Les Pouvoirs publics versent désormais dans l’autosatisfaction quand ils évoquent la notion de lutte contre le chômage. Le ministère du Travail comporte même dans son intitulé le terme de plein emploi. Si tout allait si bien, cela se saurait et la France ne compterait pas près de 10 millions de pauvres. En réalité, on nous masque la notion de halo du chômage.
Selon l’Insee, le halo du chômage regroupe près de 2 millions de personnes “qui ne sont pas considérées comme étant au chômage au sens du BIT, même si leur situation en est proche” (Emploi, chômage, revenus du travail, Insee Références, Édition 2022 page 126).
“Le halo autour du chômage se compose en effet de personnes sans emploi qui, soit ont recherché un emploi mais ne sont pas disponibles pour travailler (450.000 personnes) ; soit n’ont pas recherché d’emploi, mais sont disponibles pour travailler et souhaitent travailler (841.000 personnes) ; soit n’ont pas recherché un emploi et ne sont pas disponibles pour travailler mais souhaitent travailler (660.000 personnes).”
Cette définition permet de montrer les sérieuses limites que portent la présentation usuelle du sous-emploi cantonnée à la seule catégorie A.
Il y a la politique active de radiation (qui peut parfois être légitime) mais il y a donc pléthore d’astuces de présentation de ce drame français du chômage.
“La seule référence au taux de chômage pour mesurer la distance d’une économie à la situation de plein-emploi est insuffisante, souligne Denis Ferrand (Rexecode). Pour y parvenir, il faut prendre en compte l’insertion de la population dans l’emploi.” (Les Échos, 22 mai 2023).

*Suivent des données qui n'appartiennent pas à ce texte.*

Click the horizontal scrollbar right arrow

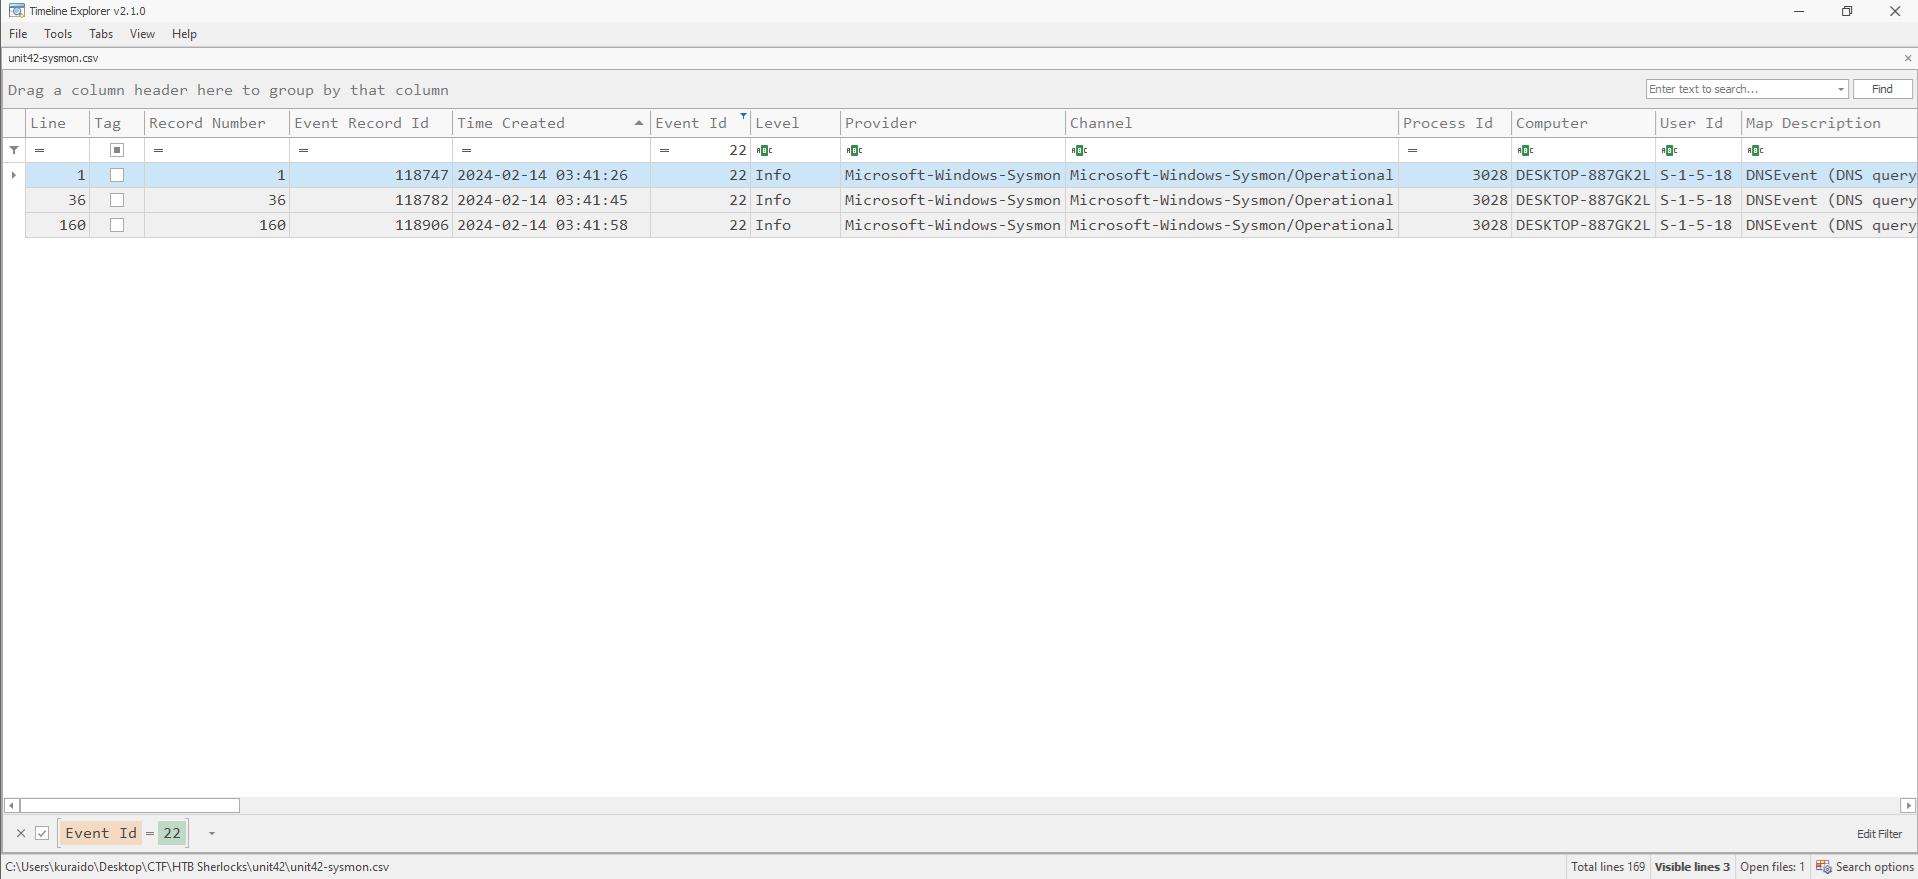click(1907, 805)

Autant dire que le halo du chômage est d’autant plus crucial à cerner qu’il englobe le cas des travailleurs bénéficiaires du RSA mais qui parviennent à compléter leur train de vie au moyen de travaux dissimulés. Tant le magistrat Charles Prats que Nathalie Goulet, sénatrice de l’Orne et Vice-Présidente de la commission des Lois du Sénat, ne cessent d’alimenter une réflexion intègre sur ce sujet incorporé à celui de la fraude sociale.

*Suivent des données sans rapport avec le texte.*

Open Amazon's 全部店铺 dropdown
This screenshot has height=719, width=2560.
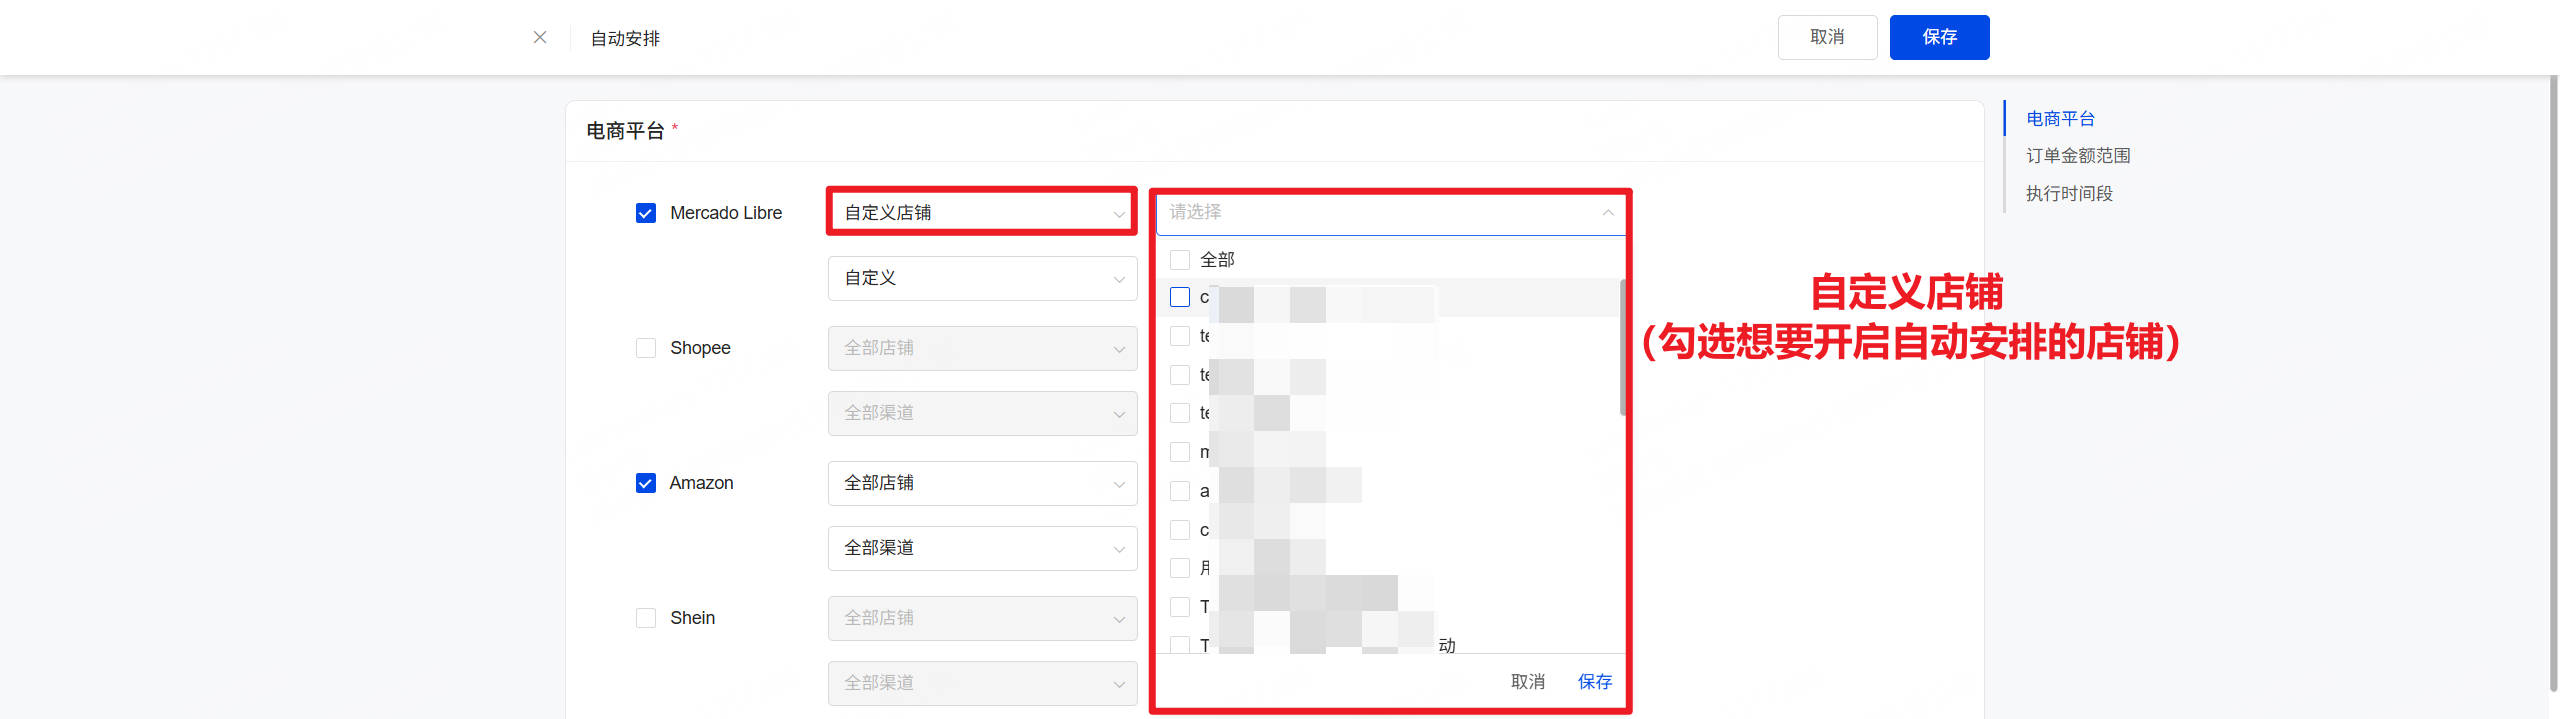[982, 483]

Chaque cas est spécifique mais convenons qu’il existe bel et bien des profiteurs du système. Le travailleur sans emploi n’est pas dénué de raisonnement voire d’habileté. La théorie du “Job search” formalisée dès 1963 par Georges Stigler (prix Nobel d’économie en 1982) installait l’idée que le travailleur puisse opter pour un chômage “volontaire” (sic).
Tout d’abord parce qu’il escompte davantage que ce que lui fourniraient les offres d’emplois qui lui sont proposées. Puis, parce que le niveau des aides publiques lui permet de garder le cap de l’inactivité.
Ces opportunistes ne doivent pas être confondus avec le cas des personnes hélas sincèrement éloignées de l’emploi. On retrouve la notion de chômage de longue durée légèrement supérieur à 2,1 % de la population active.
Le sociologue Jean Viard et d’autres ont eu l’occasion de réfléchir sur cette question du marché dual du chômage. Comme l’explique la Banque de France dans un billet (https://blocnotesdeleco.banque-france.fr/billet-de-blog/la-dualite-du-marche-du-travail-en-france) “la flexibilité du marché du travail repose essentiellement sur les salariés en CDD et intérim. Ceux-ci sont moins bien rémunérés, reçoivent moins de formations et obtiennent difficilement un CDI.”
Clairement, les chiffres actuels attestent de la pertinence de l’expertise sociologique tandis que les inégalités sociales, mal appréhendées par le Gouvernement de Madame Borne, sont au cœur du phénomène de sous-emploi.
Phénomène protéiforme car il recouvre de nouveaux rapports au travail en lui-même. Depuis les confinements liés à la Covid, une large fraction de la population ne s’épanouit plus par et pour le travail.
D’un côté, le nombre de postes vacants continue d’être très significatifs et de l’autre le chômage français présente une structure atypique au regard d’autres pays de l’Union européenne.
Cette singularité continue de peser sur les entreprises et sur les contribuables et vient, selon mon analyse, démontrer le bien-fondé de la “théorie du déséquilibre” notamment formalisée par Edmond Malinvaud, l’ancien directeur général de l’Insee. Cet apport conceptuel a démontré la coexistence possible d’un chômage classique et d’un chômage keynésien. Voilà un point de départ argumenté pour qui prend en considération la notion de halo du chômage, d’autant plus vigoureusement que nous voguons vers des temps de croissance atone.